O mundo e seus fantasmas



Passadas três gerações desde a segunda metade do século XX, temos que enfrentar a dura realidade em que vivemos: o mundo encontra-se novamente em um impasse de enormes proporções. Há sinais evidentes de que existe uma ruptura profunda na vida organizada das nações.

Washington Araújo, na Carta Maior
O mundo se encontra em um impasse, mas não percebe nem a natureza e nem as conseqüências do impasse. Qualquer observador minimamente informado da cena internacional percebe os sinais evidentes de que existe uma ruptura profunda na vida organizada das nações. Nos últimos 60-70 anos mais de uma centena de nações vieram à existência. Antes existiam apenas na forma de protetorados, dependentes de nações imperialistas que se proclamavam colonizadoras e, dessa forma, exploravam o trabalho humano e, principalmente, os recursos naturais de cada porção de terra anexada por meio de guerras em que, o poder de fogo dos armamentos de seu império, representava a própria lei e a opressão de uns sobre outros.

A Declaração Universal de Direitos Humanos, proclamada em 1948 é resultante de um mundo angustiado, fruto dos escombros gerados pela II Guerra Mundial e cindido entre “aliados” e “potências do Eixo”. E foi este documento supranacional que tratou de articular os direitos inalienáveis de todos os membros da família humana. Não constitui qualquer licença poética considerar os 30 artigos que formam a formidável Declaração de Direitos como o que melhor poderia expressar como sendo o conjunto de anseios e esperanças acalentados por gerações de homens e mulheres, crianças e idosos, das mais variadas raças, etnias e crenças religiosas - anseios e esperanças essas pelos quais todos de alguma maneira viveram, lutaram e morreram. É também ponto pacífico – sem qualquer ponta de ironia – o entendimento que guerras e conflitos sangrentos foram travados sempre que temas maiores como justiça, liberdade ou soberania nacional estiveram ameaçadas pela mão forte do opressor. E, ainda traz consigo a força de seu impulso vital, assemelhando-se de certa maneira a uma valiosa apólice de seguros - sem data de prescrição - para uma humanidade nunca acostumada ao contágio pelo vírus da guerra.

Crises: algumas expostas, outras crises incubadas

Passadas três gerações desde a segunda metade do século XX, temos que enfrentar a dura realidade em que vivemos: o mundo encontra-se novamente em um impasse de enormes proporções:

- Europa, desde 2008, submersa em gigantesca crise econômica e financeira: A Grécia conseguirá negociar sua absolutamente insolvente dívida?
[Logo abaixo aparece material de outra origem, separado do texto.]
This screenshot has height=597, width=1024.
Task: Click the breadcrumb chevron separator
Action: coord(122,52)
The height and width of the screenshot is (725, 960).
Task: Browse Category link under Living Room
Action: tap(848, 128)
Conseguirão deter os galopantes índices de desemprego e sistemático corte de benefícios sociais nações desenvolvidas como França, Itália, Espanha, Portugal e Irlanda? Alemanha e França terão cacife político e financeiro para manter as bases que sustentam a União Européia tal como a conhecemos?

- Estados Unidos, desde a bancarrota do Lehmann Brothers em 2008, engolfado em profunda crise econômica e financeira: Combalido por fraudes monumentais em seus sistemas bancário e imobiliário, com credibilidade internacional ameaçada, dívida externa junto à China da ordem de US$ 4 trilhões, e tendo sua recuperação profundamente dependente do êxito de medidas duras a serem tomadas por países do zona Euro, crescimento econômico pífio nos últimos três anos e, para tingir de cores ainda mais vermelho-carmesim, arcando com custos de manutenção de duas guerras – Afeganistão e Iraque – e prenúncio de um conflito armado mais a ser deflagrado contra o Irã... como se safará do atoleiro paralisante em que se encontra? Detalhe: é o país pioneiro no uso de energia nuclear para fins militares (Hiroshima e Nagasaki sabem bem de seus efeitos) e possui atualmente o maior número de ogivas nucleares aptas para uso imediato.

- Irã x Ocidente (EUA, Israel, França, Reino Unido, Alemanha etc): O contencioso deteriora rapidamente. O Irã quer construir seu próprio armamento nuclear e ameaça fechar o estreito de Ormuz, por onde transita cerca de 30% de petróleo consumidos por vários países ocidentais. O Ocidente – à frente Estados Unidos da América, Israel e o Conselho de Segurança das Nações Unidas – aumenta sanções econômicas e políticas para consumar completo isolamento do país persa na cena internacional. E não descarta o uso de guerra declarada e aberta; restando saber qual país tomará a si a missão de destruir as instalações nucleares persas. Detalhe: ao menos uma dúzia de países ocidentais – mais Israel, dominam o ciclo de produção de bombas nucleares.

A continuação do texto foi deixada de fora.